WORK TASK — Output the entries verbatim, including every line.

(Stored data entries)
——————————

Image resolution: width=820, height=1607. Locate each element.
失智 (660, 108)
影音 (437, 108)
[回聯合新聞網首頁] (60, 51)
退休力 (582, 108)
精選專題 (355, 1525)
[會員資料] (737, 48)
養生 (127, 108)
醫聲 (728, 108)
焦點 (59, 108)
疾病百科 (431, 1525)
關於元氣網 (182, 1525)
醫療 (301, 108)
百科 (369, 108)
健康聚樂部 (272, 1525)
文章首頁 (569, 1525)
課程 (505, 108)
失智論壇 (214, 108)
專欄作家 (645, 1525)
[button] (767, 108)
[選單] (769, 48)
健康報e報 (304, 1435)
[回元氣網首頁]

——————————

EXERCISE RESPONSE —
Image resolution: width=820, height=1607. Locate each element.
失智 (660, 108)
影音 (437, 108)
[回聯合新聞網首頁] (60, 51)
退休力 (582, 108)
精選專題 (355, 1525)
[會員資料] (737, 48)
養生 (127, 108)
醫聲 (728, 108)
焦點 (59, 108)
疾病百科 (431, 1525)
關於元氣網 (182, 1525)
醫療 (301, 108)
百科 (369, 108)
健康聚樂部 (272, 1525)
文章首頁 (569, 1525)
課程 (505, 108)
失智論壇 (214, 108)
專欄作家 (645, 1525)
[button] (767, 108)
[選單] (769, 48)
健康報e報 (304, 1435)
[回元氣網首頁]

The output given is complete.